* _REQUIRED WORK_:
- a) According to the interview, when did LK travel to Ghana?
- b) Swap "screenshot" for "screen capture" in the stretch from the start of the listing through the line containing "pyautogui.click(x=487, y=973)", and return only those lines with nothing else changed.

I don’t wear alot of makeup, but if I do, I’ll wear Becca Fine Pressed Powder in Cocoa. I absolutely love this product because I don’t have to put a lot of it on to get a nice, sheer coverage, and it matches my skin colour and tone perfectly. I’ll also wear some mascara and gloss up my lips really thick. If I’m going all out though, I’ll’ start with the Maybelline Dream Matte Mousse foundation Cocoa #3 before I apply the Becca and it gives me a flawless, airbrushed type look, while still looking natural. I’ll also play up my eyes by doing a smoky eye look or adding some bold colours.
GR: Who does your hair, your nails and do you go to the gym?
LK: I am very fortunate, because a friend of mine does my hair, when I want to switch it up and get a weave. I basically show her a picture of what I want it to look like and she hooks me up! I usually get tired of the same look after a couple of weeks, so I’m always doing something new and different to my hair. If I am wearing my hair natural though, I do everything myself – including relaxing. (I basically have like a mini hair salon at home, with all the tools and equipment I need to do my hair and maintain it – including a hood dryer...).
I think it is very important for us as women to make time to do things that make us feel good about ourselves and that gives us a boost of confidence, and sometimes, getting your hair done or getting a fresh new style can work wonders. Not only can it change your look, it can also change your attitude. I always make time to do my hair and get my hair done, because I really enjoy it. The beauty of being a black woman is that we can switch it up whenever we like and as often as we like, leaving us feeling like brand new women each and every time!
As for my nails, I do my own manicures and pedicures. Neatly groomed nails are a must for me. Now, I don’t go to the gym, but I do go for a 30 minute walk, Monday to Friday, in the early morning. When I get home from my walk, I do different exercises that target certain body parts, to tone, sculpt and build muscle. I also make sure I remain active throughout my day by walking as much as possible.
GR: On to more serious stuff, -what are your hopes and dreams for Ghana?
LK: I was able to travel to Ghana in December 2007, and what I thought it would be and what it was, gave me a pleasant surprise. As a country, Ghana has come such a long way, especially in terms of the economy, and in the areas of entertainment, sport, fashion, telecommunications, banking, and healthcare. There are so many opportunities available to those who network with the right people and have the passion, drive, determination to go after what it is they want to pursue. As a Ghanaian, I am very proud with the strides that our country is making! On top of all this, I believe Ghana has” the best of both worlds.” There is still a very strong sense of culture and traditions, (the things that make us proud to be Ghanaians), but at the same time, there has also been an incorporation of western influences which makes you feel like you are in any other “westernised” country in the world.

* _LISTING_:
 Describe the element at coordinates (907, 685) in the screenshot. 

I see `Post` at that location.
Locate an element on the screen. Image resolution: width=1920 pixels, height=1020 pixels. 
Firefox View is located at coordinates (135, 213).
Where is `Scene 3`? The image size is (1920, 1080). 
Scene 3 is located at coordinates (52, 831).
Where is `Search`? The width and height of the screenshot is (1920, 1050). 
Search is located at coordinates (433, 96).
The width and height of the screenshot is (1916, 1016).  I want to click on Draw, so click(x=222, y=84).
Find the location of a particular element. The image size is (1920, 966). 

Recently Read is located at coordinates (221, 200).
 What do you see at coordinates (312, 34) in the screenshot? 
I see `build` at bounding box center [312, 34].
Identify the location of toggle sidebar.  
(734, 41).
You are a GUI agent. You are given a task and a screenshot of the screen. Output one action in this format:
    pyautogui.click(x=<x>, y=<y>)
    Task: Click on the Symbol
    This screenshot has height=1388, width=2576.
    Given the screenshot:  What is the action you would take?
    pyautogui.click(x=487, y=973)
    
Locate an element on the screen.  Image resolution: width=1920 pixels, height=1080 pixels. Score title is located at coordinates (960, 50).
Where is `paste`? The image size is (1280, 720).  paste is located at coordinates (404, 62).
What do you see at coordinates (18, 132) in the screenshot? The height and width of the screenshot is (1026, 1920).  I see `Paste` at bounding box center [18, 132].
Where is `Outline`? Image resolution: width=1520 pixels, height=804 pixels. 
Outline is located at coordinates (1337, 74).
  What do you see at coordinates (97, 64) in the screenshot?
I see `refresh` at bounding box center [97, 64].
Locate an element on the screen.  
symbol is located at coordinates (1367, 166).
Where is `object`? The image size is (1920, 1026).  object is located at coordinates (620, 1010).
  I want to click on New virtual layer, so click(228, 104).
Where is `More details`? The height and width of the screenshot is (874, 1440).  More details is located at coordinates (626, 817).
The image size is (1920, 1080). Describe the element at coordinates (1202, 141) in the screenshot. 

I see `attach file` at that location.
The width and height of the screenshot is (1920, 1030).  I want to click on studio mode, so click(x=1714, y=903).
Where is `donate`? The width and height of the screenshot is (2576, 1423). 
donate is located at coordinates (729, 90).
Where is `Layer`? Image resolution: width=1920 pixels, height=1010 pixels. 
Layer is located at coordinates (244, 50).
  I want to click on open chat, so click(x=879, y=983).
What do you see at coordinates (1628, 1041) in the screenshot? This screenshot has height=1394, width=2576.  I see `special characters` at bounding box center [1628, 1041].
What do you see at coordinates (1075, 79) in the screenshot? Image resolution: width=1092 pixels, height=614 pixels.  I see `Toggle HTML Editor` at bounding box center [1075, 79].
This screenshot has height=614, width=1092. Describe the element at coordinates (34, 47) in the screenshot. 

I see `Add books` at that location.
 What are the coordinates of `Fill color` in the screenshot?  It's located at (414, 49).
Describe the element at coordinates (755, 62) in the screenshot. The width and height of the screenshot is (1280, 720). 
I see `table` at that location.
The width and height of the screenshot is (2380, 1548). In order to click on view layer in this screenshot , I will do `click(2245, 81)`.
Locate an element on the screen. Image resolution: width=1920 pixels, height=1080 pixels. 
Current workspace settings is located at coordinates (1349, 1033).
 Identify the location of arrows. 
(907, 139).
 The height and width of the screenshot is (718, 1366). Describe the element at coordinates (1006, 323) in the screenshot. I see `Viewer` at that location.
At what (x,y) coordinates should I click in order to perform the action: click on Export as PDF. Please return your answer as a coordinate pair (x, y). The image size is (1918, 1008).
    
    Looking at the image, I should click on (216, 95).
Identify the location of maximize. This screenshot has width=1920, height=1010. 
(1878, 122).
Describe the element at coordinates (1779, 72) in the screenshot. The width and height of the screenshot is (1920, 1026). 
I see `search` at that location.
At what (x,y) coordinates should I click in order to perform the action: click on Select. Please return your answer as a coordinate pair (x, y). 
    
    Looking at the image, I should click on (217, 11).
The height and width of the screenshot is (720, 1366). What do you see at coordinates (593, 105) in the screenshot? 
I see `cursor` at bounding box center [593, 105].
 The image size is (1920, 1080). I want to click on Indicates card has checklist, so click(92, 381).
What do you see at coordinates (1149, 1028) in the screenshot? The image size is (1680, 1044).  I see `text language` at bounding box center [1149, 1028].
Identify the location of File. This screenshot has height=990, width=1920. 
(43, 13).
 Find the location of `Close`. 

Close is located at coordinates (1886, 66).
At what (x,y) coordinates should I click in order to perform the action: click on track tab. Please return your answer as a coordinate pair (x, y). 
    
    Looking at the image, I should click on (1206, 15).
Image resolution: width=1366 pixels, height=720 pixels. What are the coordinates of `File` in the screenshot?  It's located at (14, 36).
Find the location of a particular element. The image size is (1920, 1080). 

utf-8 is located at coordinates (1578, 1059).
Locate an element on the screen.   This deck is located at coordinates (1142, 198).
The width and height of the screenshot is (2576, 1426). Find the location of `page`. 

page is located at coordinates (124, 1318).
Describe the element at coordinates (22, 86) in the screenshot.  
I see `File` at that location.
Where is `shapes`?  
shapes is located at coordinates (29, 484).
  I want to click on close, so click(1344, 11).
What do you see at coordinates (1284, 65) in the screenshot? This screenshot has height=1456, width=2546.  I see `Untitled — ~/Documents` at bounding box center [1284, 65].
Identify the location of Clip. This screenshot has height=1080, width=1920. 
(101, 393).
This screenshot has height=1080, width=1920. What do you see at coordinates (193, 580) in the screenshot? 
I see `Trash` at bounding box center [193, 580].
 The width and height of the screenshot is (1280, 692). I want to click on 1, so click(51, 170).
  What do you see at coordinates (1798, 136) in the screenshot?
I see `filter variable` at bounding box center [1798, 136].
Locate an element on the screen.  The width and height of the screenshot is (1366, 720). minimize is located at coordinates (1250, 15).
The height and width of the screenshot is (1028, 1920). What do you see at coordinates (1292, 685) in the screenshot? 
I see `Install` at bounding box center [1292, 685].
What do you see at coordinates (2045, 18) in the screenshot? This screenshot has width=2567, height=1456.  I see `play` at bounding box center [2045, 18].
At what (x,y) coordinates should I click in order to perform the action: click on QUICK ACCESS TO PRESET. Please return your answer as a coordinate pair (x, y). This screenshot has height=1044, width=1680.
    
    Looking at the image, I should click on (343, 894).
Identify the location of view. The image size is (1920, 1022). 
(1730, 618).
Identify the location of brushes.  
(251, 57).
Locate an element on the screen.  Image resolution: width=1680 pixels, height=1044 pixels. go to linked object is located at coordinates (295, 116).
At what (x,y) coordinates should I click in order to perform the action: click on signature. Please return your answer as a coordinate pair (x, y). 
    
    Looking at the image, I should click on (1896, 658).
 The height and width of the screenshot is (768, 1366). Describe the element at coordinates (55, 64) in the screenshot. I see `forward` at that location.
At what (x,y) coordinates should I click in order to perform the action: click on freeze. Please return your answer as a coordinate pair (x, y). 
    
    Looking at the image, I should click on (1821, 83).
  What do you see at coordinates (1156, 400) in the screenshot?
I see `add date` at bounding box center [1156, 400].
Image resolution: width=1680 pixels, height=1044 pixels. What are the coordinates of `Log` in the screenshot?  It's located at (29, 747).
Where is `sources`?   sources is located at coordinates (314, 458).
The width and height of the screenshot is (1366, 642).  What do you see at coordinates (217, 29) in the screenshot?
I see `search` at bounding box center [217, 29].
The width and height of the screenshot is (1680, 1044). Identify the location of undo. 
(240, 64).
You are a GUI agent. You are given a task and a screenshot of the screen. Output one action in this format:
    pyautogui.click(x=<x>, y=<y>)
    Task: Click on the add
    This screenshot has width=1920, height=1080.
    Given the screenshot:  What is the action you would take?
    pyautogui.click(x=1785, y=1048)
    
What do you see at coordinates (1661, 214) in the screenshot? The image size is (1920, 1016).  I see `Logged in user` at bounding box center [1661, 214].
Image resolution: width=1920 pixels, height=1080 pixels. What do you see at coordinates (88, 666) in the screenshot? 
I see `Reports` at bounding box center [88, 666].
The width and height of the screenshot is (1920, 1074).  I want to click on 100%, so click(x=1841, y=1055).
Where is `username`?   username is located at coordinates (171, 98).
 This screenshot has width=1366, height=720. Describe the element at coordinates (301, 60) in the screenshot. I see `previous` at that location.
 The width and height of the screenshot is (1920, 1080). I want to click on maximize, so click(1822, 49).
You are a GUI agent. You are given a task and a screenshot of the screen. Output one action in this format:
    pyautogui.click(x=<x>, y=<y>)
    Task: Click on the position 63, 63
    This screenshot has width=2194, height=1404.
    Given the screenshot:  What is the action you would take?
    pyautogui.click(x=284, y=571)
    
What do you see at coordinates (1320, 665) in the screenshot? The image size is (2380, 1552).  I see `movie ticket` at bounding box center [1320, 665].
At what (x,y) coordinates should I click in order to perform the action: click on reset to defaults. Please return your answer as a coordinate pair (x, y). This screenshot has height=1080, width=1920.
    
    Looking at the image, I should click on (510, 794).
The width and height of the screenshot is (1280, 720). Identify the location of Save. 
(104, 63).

* _RESPONSES TO THE EXERCISE_:
- a) December 2007

- b)
 Describe the element at coordinates (907, 685) in the screen capture. 

I see `Post` at that location.
Locate an element on the screen. Image resolution: width=1920 pixels, height=1020 pixels. 
Firefox View is located at coordinates (135, 213).
Where is `Scene 3`? The image size is (1920, 1080). 
Scene 3 is located at coordinates (52, 831).
Where is `Search`? The width and height of the screen capture is (1920, 1050). 
Search is located at coordinates (433, 96).
The width and height of the screen capture is (1916, 1016).  I want to click on Draw, so click(x=222, y=84).
Find the location of a particular element. The image size is (1920, 966). 

Recently Read is located at coordinates (221, 200).
 What do you see at coordinates (312, 34) in the screen capture? 
I see `build` at bounding box center [312, 34].
Identify the location of toggle sidebar.  
(734, 41).
You are a GUI agent. You are given a task and a screen capture of the screen. Output one action in this format:
    pyautogui.click(x=<x>, y=<y>)
    Task: Click on the Symbol
    This screen capture has height=1388, width=2576.
    Given the screen capture:  What is the action you would take?
    pyautogui.click(x=487, y=973)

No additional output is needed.